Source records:
######
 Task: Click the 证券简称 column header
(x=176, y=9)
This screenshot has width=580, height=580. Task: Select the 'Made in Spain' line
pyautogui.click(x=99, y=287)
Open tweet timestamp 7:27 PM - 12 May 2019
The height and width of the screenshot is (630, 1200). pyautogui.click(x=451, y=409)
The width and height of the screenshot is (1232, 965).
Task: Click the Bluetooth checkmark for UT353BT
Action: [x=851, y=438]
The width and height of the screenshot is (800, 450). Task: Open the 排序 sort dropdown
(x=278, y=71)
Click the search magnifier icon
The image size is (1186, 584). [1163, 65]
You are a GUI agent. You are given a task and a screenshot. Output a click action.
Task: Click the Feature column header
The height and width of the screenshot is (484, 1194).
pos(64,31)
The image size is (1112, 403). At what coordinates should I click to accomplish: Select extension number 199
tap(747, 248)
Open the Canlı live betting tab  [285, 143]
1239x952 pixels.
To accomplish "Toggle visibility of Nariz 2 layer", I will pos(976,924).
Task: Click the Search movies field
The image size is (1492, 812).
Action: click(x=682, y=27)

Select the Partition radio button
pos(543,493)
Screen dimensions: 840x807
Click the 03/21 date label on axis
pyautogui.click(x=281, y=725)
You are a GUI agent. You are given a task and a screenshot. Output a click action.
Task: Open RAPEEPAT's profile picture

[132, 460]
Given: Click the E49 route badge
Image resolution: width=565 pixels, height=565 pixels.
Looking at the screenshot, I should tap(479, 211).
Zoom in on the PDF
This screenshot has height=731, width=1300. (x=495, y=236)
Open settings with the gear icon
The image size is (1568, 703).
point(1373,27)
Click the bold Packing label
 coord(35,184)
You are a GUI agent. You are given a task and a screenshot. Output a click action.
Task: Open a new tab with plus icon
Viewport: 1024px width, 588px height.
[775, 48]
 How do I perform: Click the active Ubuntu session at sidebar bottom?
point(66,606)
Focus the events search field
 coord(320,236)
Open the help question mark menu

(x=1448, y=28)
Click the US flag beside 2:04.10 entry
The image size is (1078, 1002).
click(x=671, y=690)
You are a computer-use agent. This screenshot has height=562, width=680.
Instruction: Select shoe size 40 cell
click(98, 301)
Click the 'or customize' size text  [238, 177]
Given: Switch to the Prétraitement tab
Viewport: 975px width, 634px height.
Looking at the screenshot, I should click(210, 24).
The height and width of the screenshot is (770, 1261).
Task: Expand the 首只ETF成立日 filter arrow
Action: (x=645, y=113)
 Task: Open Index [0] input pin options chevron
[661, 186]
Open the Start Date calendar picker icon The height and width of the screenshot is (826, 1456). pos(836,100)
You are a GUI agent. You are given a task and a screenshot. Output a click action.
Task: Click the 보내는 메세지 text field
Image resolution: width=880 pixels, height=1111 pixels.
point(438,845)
######
» **TASK DETAILS**:
Give back each line above exactly as written.

» **ANSWER**:
 Task: Click the 证券简称 column header
(x=176, y=9)
This screenshot has width=580, height=580. Task: Select the 'Made in Spain' line
pyautogui.click(x=99, y=287)
Open tweet timestamp 7:27 PM - 12 May 2019
The height and width of the screenshot is (630, 1200). pyautogui.click(x=451, y=409)
The width and height of the screenshot is (1232, 965).
Task: Click the Bluetooth checkmark for UT353BT
Action: [x=851, y=438]
The width and height of the screenshot is (800, 450). Task: Open the 排序 sort dropdown
(x=278, y=71)
Click the search magnifier icon
The image size is (1186, 584). [1163, 65]
You are a GUI agent. You are given a task and a screenshot. Output a click action.
Task: Click the Feature column header
The height and width of the screenshot is (484, 1194).
pos(64,31)
The image size is (1112, 403). At what coordinates should I click to accomplish: Select extension number 199
tap(747, 248)
Open the Canlı live betting tab  [285, 143]
1239x952 pixels.
To accomplish "Toggle visibility of Nariz 2 layer", I will pos(976,924).
Task: Click the Search movies field
The image size is (1492, 812).
Action: click(x=682, y=27)

Select the Partition radio button
pos(543,493)
Screen dimensions: 840x807
Click the 03/21 date label on axis
pyautogui.click(x=281, y=725)
You are a GUI agent. You are given a task and a screenshot. Output a click action.
Task: Open RAPEEPAT's profile picture

[132, 460]
Given: Click the E49 route badge
Image resolution: width=565 pixels, height=565 pixels.
Looking at the screenshot, I should tap(479, 211).
Zoom in on the PDF
This screenshot has height=731, width=1300. (x=495, y=236)
Open settings with the gear icon
The image size is (1568, 703).
point(1373,27)
Click the bold Packing label
 coord(35,184)
You are a GUI agent. You are given a task and a screenshot. Output a click action.
Task: Open a new tab with plus icon
Viewport: 1024px width, 588px height.
[775, 48]
 How do I perform: Click the active Ubuntu session at sidebar bottom?
point(66,606)
Focus the events search field
 coord(320,236)
Open the help question mark menu

(x=1448, y=28)
Click the US flag beside 2:04.10 entry
The image size is (1078, 1002).
click(x=671, y=690)
You are a computer-use agent. This screenshot has height=562, width=680.
Instruction: Select shoe size 40 cell
click(98, 301)
Click the 'or customize' size text  [238, 177]
Given: Switch to the Prétraitement tab
Viewport: 975px width, 634px height.
Looking at the screenshot, I should click(210, 24).
The height and width of the screenshot is (770, 1261).
Task: Expand the 首只ETF成立日 filter arrow
Action: (x=645, y=113)
 Task: Open Index [0] input pin options chevron
[661, 186]
Open the Start Date calendar picker icon The height and width of the screenshot is (826, 1456). pos(836,100)
You are a GUI agent. You are given a task and a screenshot. Output a click action.
Task: Click the 보내는 메세지 text field
Image resolution: width=880 pixels, height=1111 pixels.
point(438,845)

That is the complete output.